For those reasons, no such occupation would ever occur, and I cannot recall a single instance of this type in Canadian labour history.

The argument that the union can join the encampment on "free speech grounds" is risible, and Walton should know this. Free speech does not permit criminality or illegal trespass.

This would be the case whether the plant occupation was peaceful or not, and in the U of T case, the encampment has not been "peaceful," as was well documented in the university's injunction application (which has not yet been decided).

As for Walton's collective agreement analogy, there is indeed a statutory legal duty for employers to bargain in good faith with their unions respecting such issues as wages, benefits, etc., under the relevant labour relations act in each province. But there is no such legal or other duty to bargain with the union about matters extraneous to the scope of their collective agreement rights.

But, to the point, the university has no statutory or any other legal duty to negotiate with any self-selected groups of students, let alone these occupiers, about anything whatsoever.

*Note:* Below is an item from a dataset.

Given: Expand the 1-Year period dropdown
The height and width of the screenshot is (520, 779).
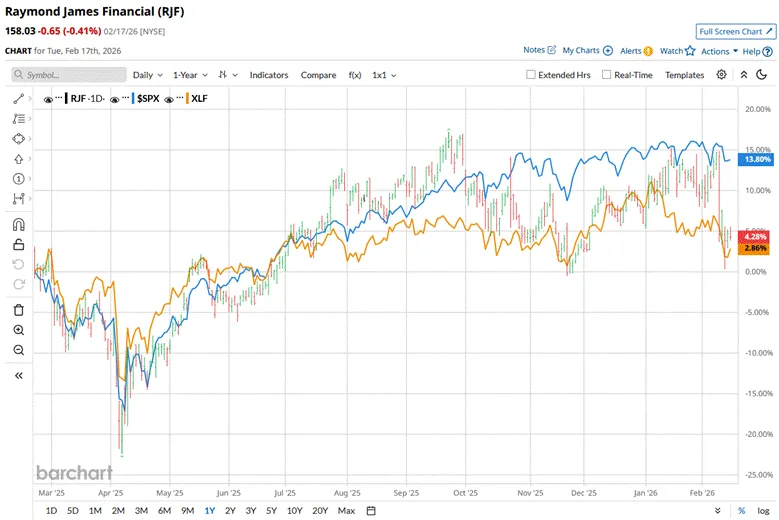Looking at the screenshot, I should tap(190, 75).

Bargaining with individuals who occupy simply entices further occupations and puts those trespassers above the law-abiding majority of students who do not trespass. After all, no other student gets to negotiate with the university, and permitting this occupying group to do so raises its stature among the student population, leaving aside the fact that a good number of the occupiers have little to no association with the university in the first place.

Many years ago, I was one of the two elected undergraduate students on U of T's governing council. In that specific context, as the elected representative of all undergrad students, I had a right to express the students' collective views at the council and in its committees. But if my view was ignored or overridden, as it often was, that did not give me or others licence to occupy a building, and, if I had, I would have expected to be expelled.

There has been a common misconception as of late that "free speech" permits lawlessness or provides charter rights. It does not. There are countless limits to free speech and, in any event, to the extent free speech rights permit students or others to express themselves, it does not permit them to occupy property or shout hate speech, as is coming regularly from this encampment.